Mailing-List: contact user-help@cassandra.apache.org; run by ezmlm
Precedence: bulk
Reply-To: user@cassandra.apache.org
MIME-Version: 1.0
References: <173319751.1622558.1488977720789.ref@mail.yahoo.com>
 <173319751.1622558.1488977720789@mail.yahoo.com> <CAG_0Gqutmp=Ju6qdOrMANmYr22qXCC0s27Zmqv8BdLCt60JEbQ@mail.gmail.com>
In-Reply-To: <CAG_0Gqutmp=Ju6qdOrMANmYr22qXCC0s27Zmqv8BdLCt60JEbQ@mail.gmail.com>
From: Eric Stevens <mightye@gmail.com>
Date: Wed, 08 Mar 2017 18:45:14 +0000
Message-ID: <CAORswtzdXoXDiOQCapx9qNgrEYoM3UwUQaLpGoTAs7jd1Og2mw@mail.gmail.com>
Subject: Re: Is it possible to recover a deleted-in-future record?
To: user@cassandra.apache.org,
	"anujw_2003@yahoo.co.in" <anujw_2003@yahoo.co.in>
Content-Type: multipart/alternative; boundary=001a114897b41b0479054a3c8823
archived-at: Wed, 08 Mar 2017 18:45:36 -0000

--001a114897b41b0479054a3c8823
Content-Type: text/plain; charset=UTF-8

Those future tombstones are going to continue to cause problems on those
partitions.  If you're still writing to those partitions, you might be
losing data in the mean time.  It's going to be hard to get the tombstone
out of the way so that new writes can begin to happen there (newly written
data will be occluded by the existing tombstones).  Manual cleanup might be
required here, such sstablefilter or sstable2json->clean up the data ->
json2sstable.  This could get really hairy.

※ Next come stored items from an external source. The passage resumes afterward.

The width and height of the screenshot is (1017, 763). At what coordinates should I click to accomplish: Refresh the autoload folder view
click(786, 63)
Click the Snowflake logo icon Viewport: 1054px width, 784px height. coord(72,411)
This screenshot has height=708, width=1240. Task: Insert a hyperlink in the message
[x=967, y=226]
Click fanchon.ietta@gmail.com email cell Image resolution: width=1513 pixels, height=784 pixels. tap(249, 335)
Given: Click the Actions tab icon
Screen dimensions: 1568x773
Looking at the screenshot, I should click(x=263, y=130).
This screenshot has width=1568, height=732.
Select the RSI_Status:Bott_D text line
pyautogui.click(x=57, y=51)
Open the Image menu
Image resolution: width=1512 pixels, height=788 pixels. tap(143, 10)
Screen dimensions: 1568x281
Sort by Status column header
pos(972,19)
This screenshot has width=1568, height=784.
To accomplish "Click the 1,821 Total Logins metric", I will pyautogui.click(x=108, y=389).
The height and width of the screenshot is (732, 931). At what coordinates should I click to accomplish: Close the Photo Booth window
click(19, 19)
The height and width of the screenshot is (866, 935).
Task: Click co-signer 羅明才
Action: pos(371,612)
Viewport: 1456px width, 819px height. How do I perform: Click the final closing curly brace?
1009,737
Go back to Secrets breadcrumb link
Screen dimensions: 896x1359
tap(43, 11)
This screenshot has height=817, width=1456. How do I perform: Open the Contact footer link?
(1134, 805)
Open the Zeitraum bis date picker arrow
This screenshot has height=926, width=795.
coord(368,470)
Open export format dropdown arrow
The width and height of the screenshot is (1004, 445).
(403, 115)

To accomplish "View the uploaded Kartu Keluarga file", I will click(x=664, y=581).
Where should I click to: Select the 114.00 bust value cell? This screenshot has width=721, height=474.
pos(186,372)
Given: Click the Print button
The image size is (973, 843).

Another option, depending on the kind of tombstone they were (eg cell
level), my deleting compactor[1] might be able to clean them up on the live
cluster via user defined compaction if you wrote a convictor for this
purpose.  But that tool has a gap for cluster and/or partition level
tombstones which it doesn't properly recognize yet (there's an open PR that
provides partial implementation, but I'm not sure it would get you what you
need).  You can see my talk about that[2].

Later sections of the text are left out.